[Work to complete]: Render the lines below as a Markdown table with the columns Row and Line, giving each line a row number and skipping blank lines.

----- Records supplied

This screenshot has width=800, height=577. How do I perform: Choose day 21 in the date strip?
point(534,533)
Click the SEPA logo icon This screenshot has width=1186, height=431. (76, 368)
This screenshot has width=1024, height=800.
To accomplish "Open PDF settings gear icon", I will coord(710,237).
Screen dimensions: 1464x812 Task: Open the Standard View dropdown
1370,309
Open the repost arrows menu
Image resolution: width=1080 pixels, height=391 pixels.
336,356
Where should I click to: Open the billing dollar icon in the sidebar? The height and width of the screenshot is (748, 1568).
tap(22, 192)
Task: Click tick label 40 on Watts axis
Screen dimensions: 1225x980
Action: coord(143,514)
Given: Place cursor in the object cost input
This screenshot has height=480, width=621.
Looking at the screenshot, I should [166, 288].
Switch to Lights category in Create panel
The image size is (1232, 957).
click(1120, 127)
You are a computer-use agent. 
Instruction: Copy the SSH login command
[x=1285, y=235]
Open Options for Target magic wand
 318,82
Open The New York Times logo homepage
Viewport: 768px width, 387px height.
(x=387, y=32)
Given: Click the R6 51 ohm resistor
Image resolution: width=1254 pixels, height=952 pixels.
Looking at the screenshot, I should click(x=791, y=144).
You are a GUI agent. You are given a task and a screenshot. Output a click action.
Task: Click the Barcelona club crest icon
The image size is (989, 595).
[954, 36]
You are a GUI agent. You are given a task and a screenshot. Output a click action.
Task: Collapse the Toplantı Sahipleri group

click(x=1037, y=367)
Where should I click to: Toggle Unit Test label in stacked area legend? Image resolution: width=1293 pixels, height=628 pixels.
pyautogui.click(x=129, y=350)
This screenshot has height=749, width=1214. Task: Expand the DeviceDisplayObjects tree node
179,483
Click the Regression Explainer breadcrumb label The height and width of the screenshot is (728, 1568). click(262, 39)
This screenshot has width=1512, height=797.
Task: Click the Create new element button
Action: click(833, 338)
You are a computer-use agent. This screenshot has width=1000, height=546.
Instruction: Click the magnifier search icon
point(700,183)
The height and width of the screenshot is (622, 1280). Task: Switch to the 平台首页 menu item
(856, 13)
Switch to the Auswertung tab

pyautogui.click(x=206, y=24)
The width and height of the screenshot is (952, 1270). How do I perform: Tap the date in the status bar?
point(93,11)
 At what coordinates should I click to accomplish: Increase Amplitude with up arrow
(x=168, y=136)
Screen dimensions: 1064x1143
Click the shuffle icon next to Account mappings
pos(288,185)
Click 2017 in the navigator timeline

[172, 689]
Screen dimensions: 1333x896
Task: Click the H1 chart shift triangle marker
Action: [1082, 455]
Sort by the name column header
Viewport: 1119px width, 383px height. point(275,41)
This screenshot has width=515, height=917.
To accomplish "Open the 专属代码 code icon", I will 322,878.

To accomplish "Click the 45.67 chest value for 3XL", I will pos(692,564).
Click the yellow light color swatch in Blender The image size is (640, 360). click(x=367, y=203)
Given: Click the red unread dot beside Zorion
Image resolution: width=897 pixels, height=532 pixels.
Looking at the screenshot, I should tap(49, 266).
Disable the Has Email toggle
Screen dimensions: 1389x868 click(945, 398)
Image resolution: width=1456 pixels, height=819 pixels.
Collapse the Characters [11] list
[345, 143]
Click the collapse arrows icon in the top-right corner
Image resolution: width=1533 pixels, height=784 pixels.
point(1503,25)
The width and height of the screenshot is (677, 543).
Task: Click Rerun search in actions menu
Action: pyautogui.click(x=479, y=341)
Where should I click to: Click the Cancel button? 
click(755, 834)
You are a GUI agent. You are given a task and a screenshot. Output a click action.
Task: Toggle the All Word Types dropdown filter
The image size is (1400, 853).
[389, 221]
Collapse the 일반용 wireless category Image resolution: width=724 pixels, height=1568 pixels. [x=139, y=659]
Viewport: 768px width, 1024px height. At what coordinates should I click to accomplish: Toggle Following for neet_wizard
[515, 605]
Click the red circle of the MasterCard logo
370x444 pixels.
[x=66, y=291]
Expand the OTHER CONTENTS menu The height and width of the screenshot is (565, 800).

----------

[Task solution]:
| Row | Line |
|---|---|
| 1 | This screenshot has width=800, height=577. How do I perform: Choose day 21 in the date strip? |
| 2 | point(534,533) |
| 3 | Click the SEPA logo icon This screenshot has width=1186, height=431. (76, 368) |
| 4 | This screenshot has width=1024, height=800. |
| 5 | To accomplish "Open PDF settings gear icon", I will coord(710,237). |
| 6 | Screen dimensions: 1464x812 Task: Open the Standard View dropdown |
| 7 | 1370,309 |
| 8 | Open the repost arrows menu |
| 9 | Image resolution: width=1080 pixels, height=391 pixels. |
| 10 | 336,356 |
| 11 | Where should I click to: Open the billing dollar icon in the sidebar? The height and width of the screenshot is (748, 1568). |
| 12 | tap(22, 192) |
| 13 | Task: Click tick label 40 on Watts axis |
| 14 | Screen dimensions: 1225x980 |
| 15 | Action: coord(143,514) |
| 16 | Given: Place cursor in the object cost input |
| 17 | This screenshot has height=480, width=621. |
| 18 | Looking at the screenshot, I should [166, 288]. |
| 19 | Switch to Lights category in Create panel |
| 20 | The image size is (1232, 957). |
| 21 | click(1120, 127) |
| 22 | You are a computer-use agent.  |
| 23 | Instruction: Copy the SSH login command |
| 24 | [x=1285, y=235] |
| 25 | Open Options for Target magic wand |
| 26 |  318,82 |
| 27 | Open The New York Times logo homepage |
| 28 | Viewport: 768px width, 387px height. |
| 29 | (x=387, y=32) |
| 30 | Given: Click the R6 51 ohm resistor |
| 31 | Image resolution: width=1254 pixels, height=952 pixels. |
| 32 | Looking at the screenshot, I should click(x=791, y=144). |
| 33 | You are a GUI agent. You are given a task and a screenshot. Output a click action. |
| 34 | Task: Click the Barcelona club crest icon |
| 35 | The image size is (989, 595). |
| 36 | [954, 36] |
| 37 | You are a GUI agent. You are given a task and a screenshot. Output a click action. |
| 38 | Task: Collapse the Toplantı Sahipleri group |
| 39 | click(x=1037, y=367) |
| 40 | Where should I click to: Toggle Unit Test label in stacked area legend? Image resolution: width=1293 pixels, height=628 pixels. |
| 41 | pyautogui.click(x=129, y=350) |
| 42 | This screenshot has height=749, width=1214. Task: Expand the DeviceDisplayObjects tree node |
| 43 | 179,483 |
| 44 | Click the Regression Explainer breadcrumb label The height and width of the screenshot is (728, 1568). click(262, 39) |
| 45 | This screenshot has width=1512, height=797. |
| 46 | Task: Click the Create new element button |
| 47 | Action: click(833, 338) |
| 48 | You are a computer-use agent. This screenshot has width=1000, height=546. |
| 49 | Instruction: Click the magnifier search icon |
| 50 | point(700,183) |
| 51 | The height and width of the screenshot is (622, 1280). Task: Switch to the 平台首页 menu item |
| 52 | (856, 13) |
| 53 | Switch to the Auswertung tab |
| 54 | pyautogui.click(x=206, y=24) |
| 55 | The width and height of the screenshot is (952, 1270). How do I perform: Tap the date in the status bar? |
| 56 | point(93,11) |
| 57 |  At what coordinates should I click to accomplish: Increase Amplitude with up arrow |
| 58 | (x=168, y=136) |
| 59 | Screen dimensions: 1064x1143 |
| 60 | Click the shuffle icon next to Account mappings |
| 61 | pos(288,185) |
| 62 | Click 2017 in the navigator timeline |
| 63 | [172, 689] |
| 64 | Screen dimensions: 1333x896 |
| 65 | Task: Click the H1 chart shift triangle marker |
| 66 | Action: [1082, 455] |
| 67 | Sort by the name column header |
| 68 | Viewport: 1119px width, 383px height. point(275,41) |
| 69 | This screenshot has width=515, height=917. |
| 70 | To accomplish "Open the 专属代码 code icon", I will 322,878. |
| 71 | To accomplish "Click the 45.67 chest value for 3XL", I will pos(692,564). |
| 72 | Click the yellow light color swatch in Blender The image size is (640, 360). click(x=367, y=203) |
| 73 | Given: Click the red unread dot beside Zorion |
| 74 | Image resolution: width=897 pixels, height=532 pixels. |
| 75 | Looking at the screenshot, I should tap(49, 266). |
| 76 | Disable the Has Email toggle |
| 77 | Screen dimensions: 1389x868 click(945, 398) |
| 78 | Image resolution: width=1456 pixels, height=819 pixels. |
| 79 | Collapse the Characters [11] list |
| 80 | [345, 143] |
| 81 | Click the collapse arrows icon in the top-right corner |
| 82 | Image resolution: width=1533 pixels, height=784 pixels. |
| 83 | point(1503,25) |
| 84 | The width and height of the screenshot is (677, 543). |
| 85 | Task: Click Rerun search in actions menu |
| 86 | Action: pyautogui.click(x=479, y=341) |
| 87 | Where should I click to: Click the Cancel button?  |
| 88 | click(755, 834) |
| 89 | You are a GUI agent. You are given a task and a screenshot. Output a click action. |
| 90 | Task: Toggle the All Word Types dropdown filter |
| 91 | The image size is (1400, 853). |
| 92 | [389, 221] |
| 93 | Collapse the 일반용 wireless category Image resolution: width=724 pixels, height=1568 pixels. [x=139, y=659] |
| 94 | Viewport: 768px width, 1024px height. At what coordinates should I click to accomplish: Toggle Following for neet_wizard |
| 95 | [515, 605] |
| 96 | Click the red circle of the MasterCard logo |
| 97 | 370x444 pixels. |
| 98 | [x=66, y=291] |
| 99 | Expand the OTHER CONTENTS menu The height and width of the screenshot is (565, 800). |